Word and element location data:
-- Begin --
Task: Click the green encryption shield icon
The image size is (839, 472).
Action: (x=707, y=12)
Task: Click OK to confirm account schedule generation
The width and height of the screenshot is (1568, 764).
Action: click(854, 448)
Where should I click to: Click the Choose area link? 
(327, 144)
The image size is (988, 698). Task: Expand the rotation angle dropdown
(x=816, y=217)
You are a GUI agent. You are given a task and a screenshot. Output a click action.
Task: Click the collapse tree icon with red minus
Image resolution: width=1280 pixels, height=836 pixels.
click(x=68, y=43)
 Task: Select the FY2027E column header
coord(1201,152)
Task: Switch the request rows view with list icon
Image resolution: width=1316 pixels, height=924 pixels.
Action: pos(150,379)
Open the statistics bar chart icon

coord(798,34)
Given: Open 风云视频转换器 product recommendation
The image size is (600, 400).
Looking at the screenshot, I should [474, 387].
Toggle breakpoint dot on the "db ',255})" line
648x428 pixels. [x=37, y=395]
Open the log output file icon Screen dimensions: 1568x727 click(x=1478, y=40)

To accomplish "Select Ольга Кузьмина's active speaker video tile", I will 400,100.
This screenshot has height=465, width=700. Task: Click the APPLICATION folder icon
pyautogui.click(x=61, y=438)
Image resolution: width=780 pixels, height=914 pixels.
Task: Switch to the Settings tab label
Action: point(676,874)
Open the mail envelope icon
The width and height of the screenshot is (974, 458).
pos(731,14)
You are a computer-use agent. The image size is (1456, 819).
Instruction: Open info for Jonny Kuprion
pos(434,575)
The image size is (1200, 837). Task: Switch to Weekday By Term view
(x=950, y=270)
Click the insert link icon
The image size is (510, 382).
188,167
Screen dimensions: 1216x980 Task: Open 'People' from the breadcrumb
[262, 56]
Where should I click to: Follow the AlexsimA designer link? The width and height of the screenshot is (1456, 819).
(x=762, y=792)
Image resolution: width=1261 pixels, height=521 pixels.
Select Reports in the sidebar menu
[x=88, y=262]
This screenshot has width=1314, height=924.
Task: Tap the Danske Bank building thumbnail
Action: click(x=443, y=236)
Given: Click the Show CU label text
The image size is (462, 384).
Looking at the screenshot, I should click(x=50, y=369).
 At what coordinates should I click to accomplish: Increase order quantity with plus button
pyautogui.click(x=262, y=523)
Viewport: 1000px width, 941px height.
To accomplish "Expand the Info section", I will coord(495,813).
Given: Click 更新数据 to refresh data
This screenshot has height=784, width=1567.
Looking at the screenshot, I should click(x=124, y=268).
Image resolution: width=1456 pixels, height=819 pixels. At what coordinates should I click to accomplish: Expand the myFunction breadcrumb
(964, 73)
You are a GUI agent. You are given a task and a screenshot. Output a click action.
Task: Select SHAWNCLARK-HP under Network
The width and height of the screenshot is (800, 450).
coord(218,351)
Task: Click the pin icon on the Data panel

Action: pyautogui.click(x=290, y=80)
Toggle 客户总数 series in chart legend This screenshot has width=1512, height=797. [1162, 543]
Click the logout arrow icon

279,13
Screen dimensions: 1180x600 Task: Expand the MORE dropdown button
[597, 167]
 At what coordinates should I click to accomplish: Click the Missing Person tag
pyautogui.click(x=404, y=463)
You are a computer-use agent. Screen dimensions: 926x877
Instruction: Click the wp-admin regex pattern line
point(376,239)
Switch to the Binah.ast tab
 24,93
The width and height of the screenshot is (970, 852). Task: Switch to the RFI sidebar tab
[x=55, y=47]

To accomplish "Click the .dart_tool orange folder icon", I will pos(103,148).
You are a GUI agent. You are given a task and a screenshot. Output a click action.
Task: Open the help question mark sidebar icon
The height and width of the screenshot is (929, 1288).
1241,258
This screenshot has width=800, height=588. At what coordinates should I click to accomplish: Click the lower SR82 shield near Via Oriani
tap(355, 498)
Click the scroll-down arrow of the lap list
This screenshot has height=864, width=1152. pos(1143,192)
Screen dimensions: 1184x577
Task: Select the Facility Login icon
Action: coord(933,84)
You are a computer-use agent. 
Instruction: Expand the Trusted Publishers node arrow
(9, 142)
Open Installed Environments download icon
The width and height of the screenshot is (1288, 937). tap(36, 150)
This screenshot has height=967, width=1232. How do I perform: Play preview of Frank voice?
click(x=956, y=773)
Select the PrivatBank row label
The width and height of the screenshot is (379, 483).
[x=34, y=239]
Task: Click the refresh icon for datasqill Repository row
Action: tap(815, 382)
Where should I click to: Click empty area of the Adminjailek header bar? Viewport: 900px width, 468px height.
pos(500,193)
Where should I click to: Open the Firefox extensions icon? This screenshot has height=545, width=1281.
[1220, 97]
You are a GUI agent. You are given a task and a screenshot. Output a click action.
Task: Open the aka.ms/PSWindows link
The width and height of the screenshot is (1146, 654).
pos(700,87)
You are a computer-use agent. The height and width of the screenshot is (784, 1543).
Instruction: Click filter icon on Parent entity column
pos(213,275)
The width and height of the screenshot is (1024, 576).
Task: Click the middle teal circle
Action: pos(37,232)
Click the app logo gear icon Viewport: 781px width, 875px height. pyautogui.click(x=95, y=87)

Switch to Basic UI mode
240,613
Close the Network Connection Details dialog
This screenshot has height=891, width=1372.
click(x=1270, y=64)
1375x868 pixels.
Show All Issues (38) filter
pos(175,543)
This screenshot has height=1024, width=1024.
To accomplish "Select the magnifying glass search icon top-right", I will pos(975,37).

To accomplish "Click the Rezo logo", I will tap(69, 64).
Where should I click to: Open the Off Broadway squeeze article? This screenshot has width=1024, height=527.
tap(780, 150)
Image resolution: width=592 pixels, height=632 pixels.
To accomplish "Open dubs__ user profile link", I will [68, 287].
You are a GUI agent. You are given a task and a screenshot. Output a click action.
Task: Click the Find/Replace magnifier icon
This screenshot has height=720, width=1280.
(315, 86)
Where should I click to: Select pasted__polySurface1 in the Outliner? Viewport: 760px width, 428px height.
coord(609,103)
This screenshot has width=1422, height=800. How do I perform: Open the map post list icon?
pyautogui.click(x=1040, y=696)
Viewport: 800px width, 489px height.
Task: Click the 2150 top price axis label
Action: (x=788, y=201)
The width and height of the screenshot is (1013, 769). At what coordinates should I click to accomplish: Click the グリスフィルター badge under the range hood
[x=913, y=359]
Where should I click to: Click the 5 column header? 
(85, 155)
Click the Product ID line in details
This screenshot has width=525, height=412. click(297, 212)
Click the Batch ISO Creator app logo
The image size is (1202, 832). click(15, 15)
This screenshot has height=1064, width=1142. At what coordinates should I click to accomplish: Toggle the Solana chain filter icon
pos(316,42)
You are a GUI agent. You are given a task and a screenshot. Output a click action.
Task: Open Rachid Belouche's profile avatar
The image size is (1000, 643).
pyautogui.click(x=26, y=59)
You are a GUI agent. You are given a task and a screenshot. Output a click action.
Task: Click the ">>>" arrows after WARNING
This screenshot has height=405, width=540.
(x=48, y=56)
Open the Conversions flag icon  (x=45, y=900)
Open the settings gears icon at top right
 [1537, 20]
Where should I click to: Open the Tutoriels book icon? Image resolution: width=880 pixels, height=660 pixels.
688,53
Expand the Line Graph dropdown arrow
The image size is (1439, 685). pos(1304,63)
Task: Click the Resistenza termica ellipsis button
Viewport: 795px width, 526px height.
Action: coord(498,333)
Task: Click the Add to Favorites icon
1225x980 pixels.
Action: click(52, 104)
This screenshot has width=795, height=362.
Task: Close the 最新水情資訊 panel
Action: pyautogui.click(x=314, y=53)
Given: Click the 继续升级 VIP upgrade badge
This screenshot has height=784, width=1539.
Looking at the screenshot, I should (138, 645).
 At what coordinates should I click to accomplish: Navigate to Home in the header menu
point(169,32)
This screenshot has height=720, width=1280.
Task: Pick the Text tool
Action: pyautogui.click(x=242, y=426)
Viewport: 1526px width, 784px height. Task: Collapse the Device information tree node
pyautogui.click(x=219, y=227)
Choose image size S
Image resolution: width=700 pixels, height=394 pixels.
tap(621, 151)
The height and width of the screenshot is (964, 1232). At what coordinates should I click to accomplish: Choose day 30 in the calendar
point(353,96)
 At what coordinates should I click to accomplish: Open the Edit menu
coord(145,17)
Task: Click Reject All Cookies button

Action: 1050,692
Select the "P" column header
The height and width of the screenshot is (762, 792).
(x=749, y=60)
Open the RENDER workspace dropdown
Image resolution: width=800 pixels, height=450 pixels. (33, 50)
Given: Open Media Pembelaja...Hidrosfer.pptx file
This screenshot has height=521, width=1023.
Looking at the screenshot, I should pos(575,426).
-- End --
Format the rows from the line with "Toggle 客户总数 series" to the line with "pyautogui.click(x=404, y=463)" as a JSON list of strings, one string per line, leaving out blank lines.

[SOLUTION TO THIS TASK]
[
  "Toggle 客户总数 series in chart legend This screenshot has width=1512, height=797. [1162, 543]",
  "Click the logout arrow icon",
  "279,13",
  "Screen dimensions: 1180x600 Task: Expand the MORE dropdown button",
  "[597, 167]",
  " At what coordinates should I click to accomplish: Click the Missing Person tag",
  "pyautogui.click(x=404, y=463)"
]